#### Data provided:
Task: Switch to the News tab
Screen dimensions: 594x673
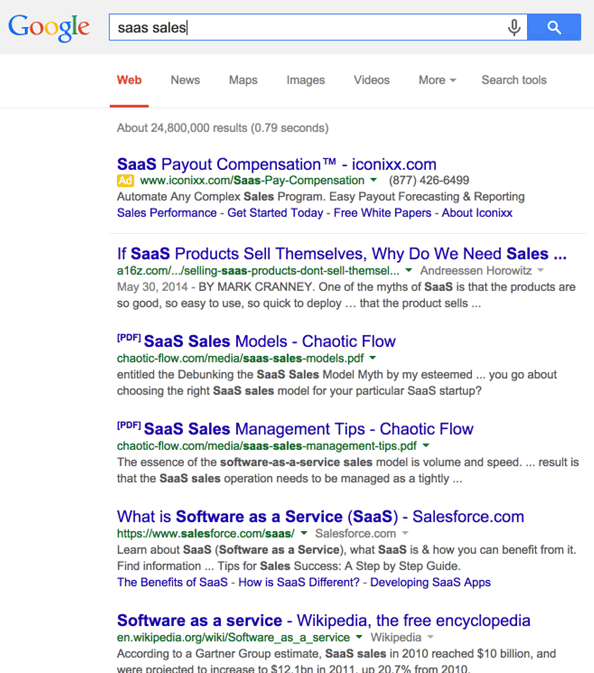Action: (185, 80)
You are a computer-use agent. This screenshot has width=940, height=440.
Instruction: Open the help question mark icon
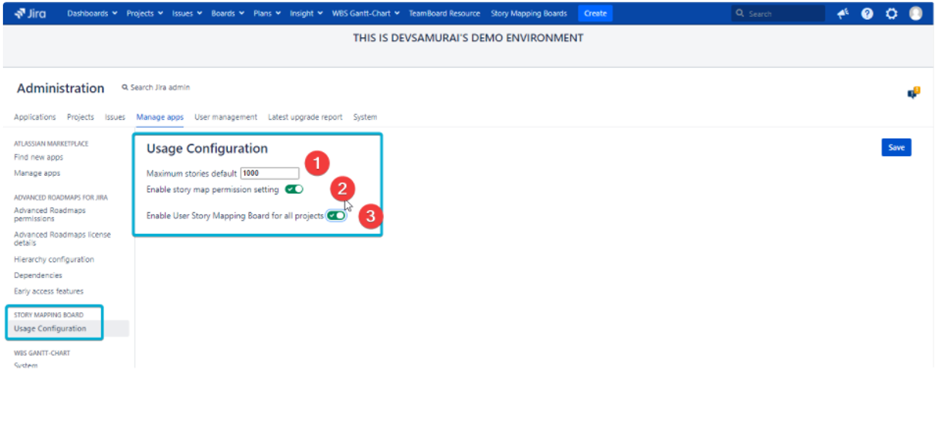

#### Exercise details:
Restate the data above verbatim, skipping every image.

#### Result of this exercise:
Task: Switch to the News tab
Screen dimensions: 594x673
Action: (185, 80)
You are a computer-use agent. This screenshot has width=940, height=440.
Instruction: Open the help question mark icon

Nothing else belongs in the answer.